EXERCISE AIM: Within the records below, reproduce without change the lines from the line that has "Task: Select the EmployeeXM category" through the line that has "Given: Click the fit (版型) progress bar", and only those.

━━━━━━━━━━━━━━━━

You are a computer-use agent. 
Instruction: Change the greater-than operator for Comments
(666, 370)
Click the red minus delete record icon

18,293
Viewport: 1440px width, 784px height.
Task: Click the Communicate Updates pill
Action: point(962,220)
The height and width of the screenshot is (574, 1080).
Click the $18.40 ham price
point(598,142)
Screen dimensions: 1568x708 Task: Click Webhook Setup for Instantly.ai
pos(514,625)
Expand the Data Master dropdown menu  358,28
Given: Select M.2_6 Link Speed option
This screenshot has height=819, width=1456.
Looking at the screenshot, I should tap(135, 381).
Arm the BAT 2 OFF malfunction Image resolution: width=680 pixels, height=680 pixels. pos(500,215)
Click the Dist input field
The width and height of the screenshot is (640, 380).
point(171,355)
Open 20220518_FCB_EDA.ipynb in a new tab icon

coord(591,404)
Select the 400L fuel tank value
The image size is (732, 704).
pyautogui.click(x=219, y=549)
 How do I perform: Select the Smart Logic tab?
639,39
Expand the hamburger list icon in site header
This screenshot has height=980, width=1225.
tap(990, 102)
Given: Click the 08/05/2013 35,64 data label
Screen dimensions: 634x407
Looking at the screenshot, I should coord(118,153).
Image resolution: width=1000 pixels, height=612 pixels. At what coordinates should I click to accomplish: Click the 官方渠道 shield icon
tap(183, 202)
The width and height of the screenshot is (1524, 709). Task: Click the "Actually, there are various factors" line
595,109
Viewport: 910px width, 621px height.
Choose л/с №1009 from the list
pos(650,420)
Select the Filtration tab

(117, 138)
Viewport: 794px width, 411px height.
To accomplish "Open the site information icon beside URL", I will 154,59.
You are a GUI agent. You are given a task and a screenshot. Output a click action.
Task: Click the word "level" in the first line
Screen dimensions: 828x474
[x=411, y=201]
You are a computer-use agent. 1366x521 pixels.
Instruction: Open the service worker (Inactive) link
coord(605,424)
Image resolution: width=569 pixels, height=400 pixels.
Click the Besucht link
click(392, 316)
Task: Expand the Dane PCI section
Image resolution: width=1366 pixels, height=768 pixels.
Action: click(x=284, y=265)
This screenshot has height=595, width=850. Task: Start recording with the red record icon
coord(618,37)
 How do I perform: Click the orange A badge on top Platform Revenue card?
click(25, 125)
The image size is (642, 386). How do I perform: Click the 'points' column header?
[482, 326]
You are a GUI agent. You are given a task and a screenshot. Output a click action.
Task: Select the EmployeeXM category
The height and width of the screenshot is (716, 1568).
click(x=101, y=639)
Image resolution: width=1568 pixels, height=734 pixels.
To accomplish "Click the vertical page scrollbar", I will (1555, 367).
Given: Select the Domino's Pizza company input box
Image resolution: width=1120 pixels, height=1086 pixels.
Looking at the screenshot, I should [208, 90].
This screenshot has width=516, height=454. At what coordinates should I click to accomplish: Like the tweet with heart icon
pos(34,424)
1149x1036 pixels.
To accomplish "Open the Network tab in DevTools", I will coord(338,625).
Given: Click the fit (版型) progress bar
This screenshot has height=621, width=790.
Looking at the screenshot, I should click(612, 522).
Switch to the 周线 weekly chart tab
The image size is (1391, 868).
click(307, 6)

━━━━━━━━━━━━━━━━

TASK OUTPUT:
Task: Select the EmployeeXM category
The height and width of the screenshot is (716, 1568).
click(x=101, y=639)
Image resolution: width=1568 pixels, height=734 pixels.
To accomplish "Click the vertical page scrollbar", I will (1555, 367).
Given: Select the Domino's Pizza company input box
Image resolution: width=1120 pixels, height=1086 pixels.
Looking at the screenshot, I should [208, 90].
This screenshot has width=516, height=454. At what coordinates should I click to accomplish: Like the tweet with heart icon
pos(34,424)
1149x1036 pixels.
To accomplish "Open the Network tab in DevTools", I will coord(338,625).
Given: Click the fit (版型) progress bar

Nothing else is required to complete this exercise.